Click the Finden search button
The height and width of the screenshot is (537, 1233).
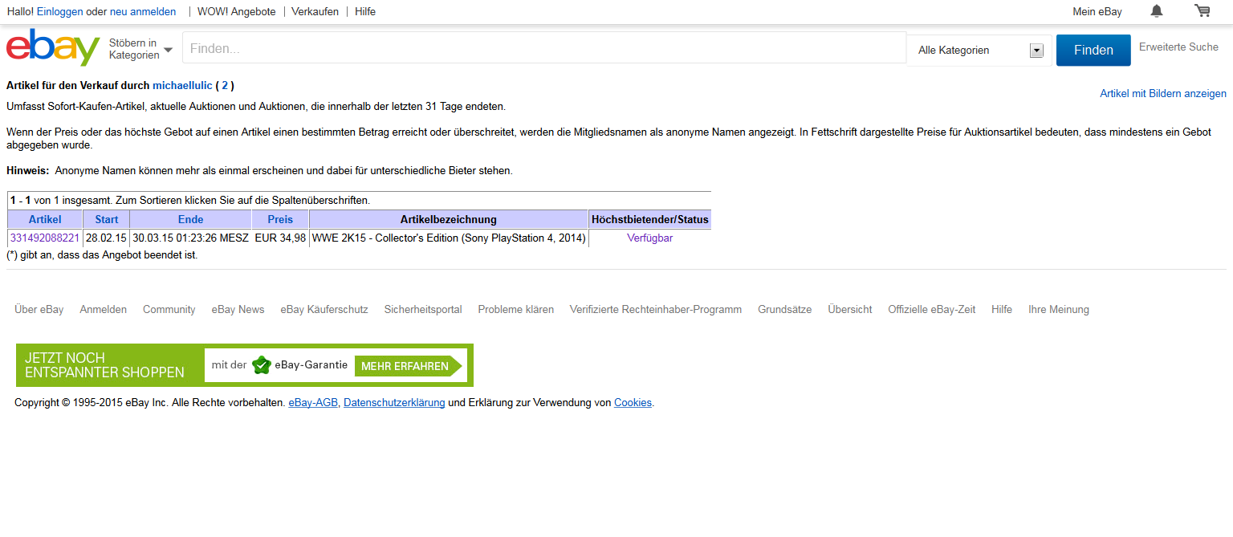tap(1093, 50)
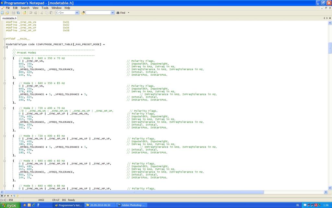Toggle the fold marker at #ifdef __MAIN__

(5, 39)
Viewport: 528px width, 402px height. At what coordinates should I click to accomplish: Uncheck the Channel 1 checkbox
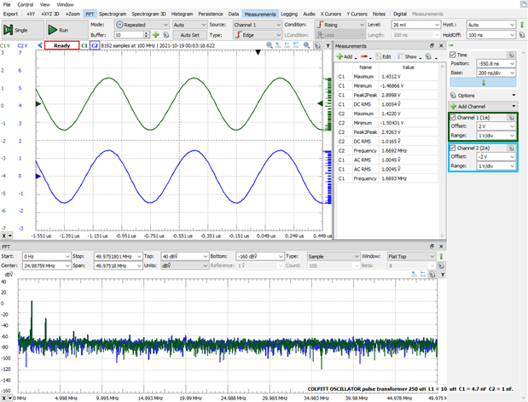(452, 117)
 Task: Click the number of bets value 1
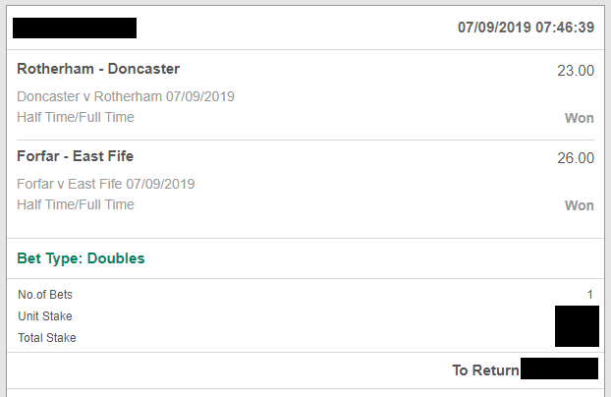click(589, 294)
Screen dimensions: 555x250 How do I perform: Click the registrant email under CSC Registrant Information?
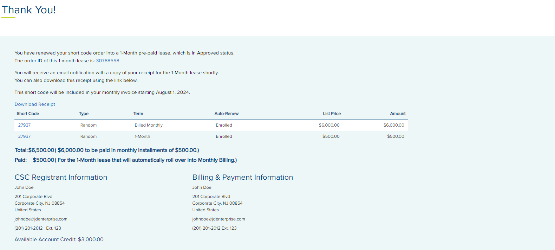pos(41,219)
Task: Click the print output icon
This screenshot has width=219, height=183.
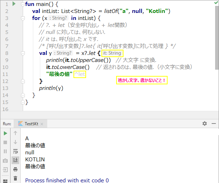Action: click(x=15, y=169)
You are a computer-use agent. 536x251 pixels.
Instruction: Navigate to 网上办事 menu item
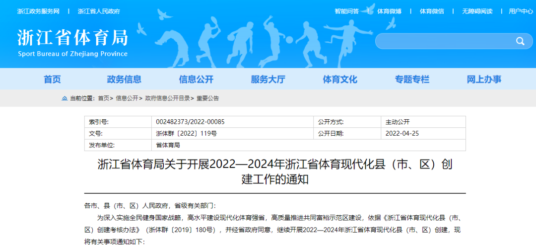484,80
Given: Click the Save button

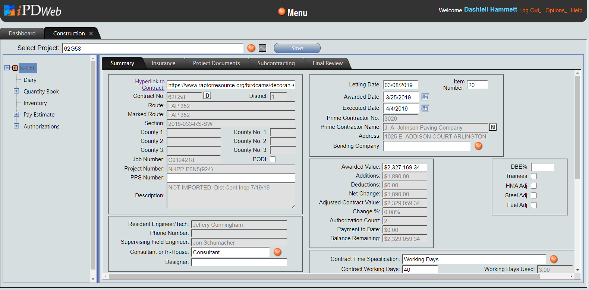Looking at the screenshot, I should pyautogui.click(x=297, y=48).
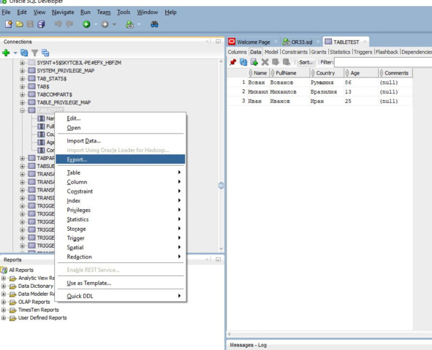Click the green New Connection plus icon
The width and height of the screenshot is (432, 350).
click(6, 53)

#####

## Exercise description
The line with "Task: Click the number of bets value 1" and each line after it, through the final line of the data, are to be duplicated exactly, with pictures left out and nothing more included.

## Response to this exercise
 Task: Click the number of bets value 1
click(589, 294)
Screen dimensions: 555x250 How do I perform: Click the registrant email under CSC Registrant Information?
pos(41,219)
Task: Click the print output icon
This screenshot has width=219, height=183.
Action: click(x=15, y=169)
You are a computer-use agent. 536x251 pixels.
Instruction: Navigate to 网上办事 menu item
484,80
Given: Click the Save button

Looking at the screenshot, I should pyautogui.click(x=297, y=48).
Click the green New Connection plus icon
The width and height of the screenshot is (432, 350).
click(6, 53)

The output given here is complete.